Friday, November 14, 2014

141114 Why read the Innovator’s Dilemma?  

The title of Clayton Christensen’s book, “The Innovator’s Dilemma,” was magnetic for me. Personally, it described my dilemma as I moved printmaking from its position in the schools of art I grew up with and which sustained me for a generation.
By reading this book, which took as an example the history of the computer disc drive over thirty years’ time, I can draw a parallel between the engineers’ dilemma as they invented better disc drives and my dilemma as I invented a better reason for having printmaking in art schools.
In the book, the author used the term “disruptive technology” to describe the innovator’s introduction of new ideas.
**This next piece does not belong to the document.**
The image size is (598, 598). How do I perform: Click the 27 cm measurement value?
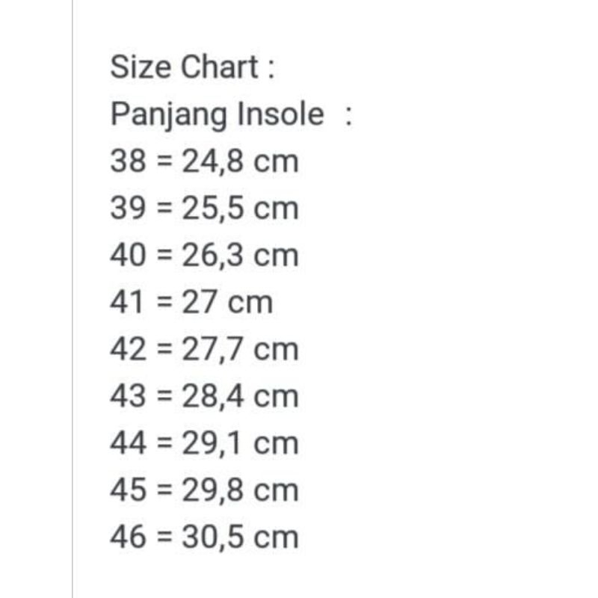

The parallel with this and art education is, for example, to say that printmaking is a time-based art and this—not a visual art base—is a viable alternative to the standard art school curriculum for printmaking.
By considering time in the equation of printmaking in addition to visual communication, the artist is invited to consider the terms of motion pictures, theater, music—a spectrum of art forms which diverge from the terms of painting and drawing.
Most importantly, the artist is invited to enter the world of collaboration and community because time makes things complicated. Compared to painting and drawing, that are mediums an individual can control without outside help, making an etching is feasible if the studio for it is shared with other people and if experts from other disciplines are engaged.
The time-honored tradition of printmaking is publishing, and as such has always been tied to economics and politics. In his famed essay, “The Work of Art in the Age of Mechanical Reproduction,” Walter Benjamin went so far as to say that the work of art itself changed to be a political practice more so than a cultural practice.
Therefore, it lands in the domain of the printmaker to understand the true meaning of printmaking and its roots in time-based arts, craft and design. I think it is more difficult, because the printmaker, who may be an artist inclined toward solitary invention and innovation using mechanical and electronic mediums, has to engage a diverse society.
I am an example. My dilemma was, when I was in the University, that I had an innovative idea—that printmaking is a time-based art and therefore the students who studied printmaking should also study new technologies. Like the examples in Christensen’s book that describe the big companies’ inability to make use of innovators’ new engineering concepts, the University had a known market and standards that were un-movable.

In my effort, I established that there was potential in bringing video art and computer graphics into the art school curriculum via printmaking, but it was not acceptable to the establishment so, of course, I had to plant my unorthodox idea in the larger community.